Gil Blas (or Le Gil Blas) was a Parisian literary periodical named for Alain-René Lesage's novel Gil Blas. It was founded by the sculptor Augustin-Alexandre Dumont in November 1879.

Gil Blas serialized novels, such as Émile Zola's Germinal (1884) and L'Œuvre (1885), before they appeared in book form. Numerous Guy de Maupassant short stories debuted in Gil Blas. The journal was also known for its opinionated arts and theatre criticism. Contributors included René Blum, Alexandru Bogdan-Pitești, and Abel Hermant. Théophile Steinlen and Albert Guillaume provided illustrations.
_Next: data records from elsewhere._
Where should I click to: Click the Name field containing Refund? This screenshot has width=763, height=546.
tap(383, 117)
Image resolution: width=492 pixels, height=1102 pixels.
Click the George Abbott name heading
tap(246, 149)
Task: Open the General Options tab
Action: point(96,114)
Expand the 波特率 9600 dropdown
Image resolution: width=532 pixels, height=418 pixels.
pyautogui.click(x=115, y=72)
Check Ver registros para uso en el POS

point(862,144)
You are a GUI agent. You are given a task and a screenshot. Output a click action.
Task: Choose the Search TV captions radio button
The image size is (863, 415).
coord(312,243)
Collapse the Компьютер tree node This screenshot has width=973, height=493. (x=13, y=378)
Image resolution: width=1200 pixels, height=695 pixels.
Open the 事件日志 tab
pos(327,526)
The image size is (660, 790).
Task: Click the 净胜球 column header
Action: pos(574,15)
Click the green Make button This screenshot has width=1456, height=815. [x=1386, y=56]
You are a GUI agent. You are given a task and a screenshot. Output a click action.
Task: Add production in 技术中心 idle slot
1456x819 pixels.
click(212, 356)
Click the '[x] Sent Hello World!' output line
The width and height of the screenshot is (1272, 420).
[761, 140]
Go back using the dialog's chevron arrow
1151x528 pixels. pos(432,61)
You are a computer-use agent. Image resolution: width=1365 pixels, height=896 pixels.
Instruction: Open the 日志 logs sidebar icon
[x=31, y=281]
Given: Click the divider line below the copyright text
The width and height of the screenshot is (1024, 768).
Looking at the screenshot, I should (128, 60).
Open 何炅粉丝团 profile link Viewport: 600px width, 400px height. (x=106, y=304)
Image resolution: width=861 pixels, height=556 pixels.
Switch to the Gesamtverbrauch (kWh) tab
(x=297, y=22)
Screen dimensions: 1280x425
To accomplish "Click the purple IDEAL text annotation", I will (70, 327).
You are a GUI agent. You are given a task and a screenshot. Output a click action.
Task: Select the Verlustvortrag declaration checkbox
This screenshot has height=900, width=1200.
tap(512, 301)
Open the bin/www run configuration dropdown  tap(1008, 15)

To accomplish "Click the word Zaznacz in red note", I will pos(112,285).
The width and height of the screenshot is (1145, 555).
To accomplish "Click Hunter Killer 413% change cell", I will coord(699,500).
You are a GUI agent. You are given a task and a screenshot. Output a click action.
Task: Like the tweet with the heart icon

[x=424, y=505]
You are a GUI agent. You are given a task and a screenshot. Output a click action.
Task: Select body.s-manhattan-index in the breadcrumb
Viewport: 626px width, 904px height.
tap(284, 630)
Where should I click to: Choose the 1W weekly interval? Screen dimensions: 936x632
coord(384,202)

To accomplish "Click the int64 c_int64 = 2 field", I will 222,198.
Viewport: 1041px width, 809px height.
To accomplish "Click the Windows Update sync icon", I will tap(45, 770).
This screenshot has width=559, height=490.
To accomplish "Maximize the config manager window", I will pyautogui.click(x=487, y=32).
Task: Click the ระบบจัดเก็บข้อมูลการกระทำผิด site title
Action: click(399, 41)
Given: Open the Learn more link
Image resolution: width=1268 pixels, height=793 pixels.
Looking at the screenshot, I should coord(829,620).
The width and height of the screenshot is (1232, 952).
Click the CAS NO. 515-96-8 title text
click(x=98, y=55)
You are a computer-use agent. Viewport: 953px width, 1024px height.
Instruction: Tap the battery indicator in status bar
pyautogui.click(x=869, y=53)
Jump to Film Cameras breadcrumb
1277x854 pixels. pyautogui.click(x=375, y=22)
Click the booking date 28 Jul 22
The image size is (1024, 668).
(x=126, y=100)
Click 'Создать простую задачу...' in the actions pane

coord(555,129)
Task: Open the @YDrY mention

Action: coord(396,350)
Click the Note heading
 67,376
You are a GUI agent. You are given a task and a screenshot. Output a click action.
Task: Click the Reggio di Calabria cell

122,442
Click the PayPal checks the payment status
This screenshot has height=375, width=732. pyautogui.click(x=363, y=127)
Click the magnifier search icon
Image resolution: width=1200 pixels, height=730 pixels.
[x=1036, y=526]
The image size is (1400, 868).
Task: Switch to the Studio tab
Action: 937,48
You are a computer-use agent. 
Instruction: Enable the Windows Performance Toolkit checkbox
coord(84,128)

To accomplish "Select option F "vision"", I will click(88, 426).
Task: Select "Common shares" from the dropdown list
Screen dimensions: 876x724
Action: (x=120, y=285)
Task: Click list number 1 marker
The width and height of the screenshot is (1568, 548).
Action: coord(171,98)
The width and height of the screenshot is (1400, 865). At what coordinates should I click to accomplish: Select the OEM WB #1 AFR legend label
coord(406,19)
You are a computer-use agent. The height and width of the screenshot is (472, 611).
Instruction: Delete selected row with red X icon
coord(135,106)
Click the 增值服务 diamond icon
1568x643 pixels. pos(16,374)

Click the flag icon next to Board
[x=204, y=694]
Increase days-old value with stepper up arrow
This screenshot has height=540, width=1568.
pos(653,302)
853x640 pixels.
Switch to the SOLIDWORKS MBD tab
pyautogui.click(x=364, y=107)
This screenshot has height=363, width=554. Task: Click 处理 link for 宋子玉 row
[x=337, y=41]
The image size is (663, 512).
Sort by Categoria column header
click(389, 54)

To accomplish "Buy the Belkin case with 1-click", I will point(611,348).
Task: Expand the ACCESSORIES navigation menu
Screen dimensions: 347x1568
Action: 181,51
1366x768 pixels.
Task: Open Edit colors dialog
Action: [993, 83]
In the years 1903 to 1911 Gil Blas was owned and operated by Paul Ollendorff and Antonin Périvier. The newspaper was published regularly until 1914, when there was a short hiatus due to the outbreak of World War I. Afterwards, it was published intermittently until 1938.

In addition to Germinal, Gil Blas serialized the Zola novels L'Argent, Au Bonheur des Dames, and La Joie de vivre.

Gil Blas critic Louis Vauxcelles's phrase "Donatello chez les fauves" ('Donatello among the wild beasts') brought notoriety and attention to the works of Henri Matisse and Les Fauves exhibited at the Salon d'Automne of 1905. Vauxcelles' comment was printed on 17 October 1905 and passed into popular usage.

==Contributors==
Some well-known authors who were published in Gil Blas include:

- Paul Arène
- Jules Barbey d'Aurevilly
- Émile Bergerat
- Léon Bloy
- Paul Bourget
- Robert Caze
- Léon Cladel
- Claude Debussy
- Charles Desteuque
- Clovis Hugues
- Maurice Lefebvre-Lourdet
- Camille Lemonnier
- René Maizeroy
- Hector Malot
- Guy de Maupassant
- Catulle Mendès
- Georges Ohnet
- Richard O'Monroy
- Jean Richepin
- Henri Rochefort
- Paul Armand Silvestre
- Jules Vallès
- Pierre Veber
- Auguste Villiers de l'Isle-Adam
- Émile Zola

== Controversies ==
In 1887, after seeing a dress-rehearsal of Victorien Sardou's La Tosca at the Théâtre de la Porte Saint-Martin in Paris (with Sarah Bernhardt in the title role), Gil Blas published a complete description of the plot on the morning of opening night. Following the premiere, Sardou brought a successful suit for damages against Gil Blas.

In 1888 Camille Lemonnier was prosecuted in Paris for "offending against public morals" by a story in Gil Blas, and was condemned to a fine.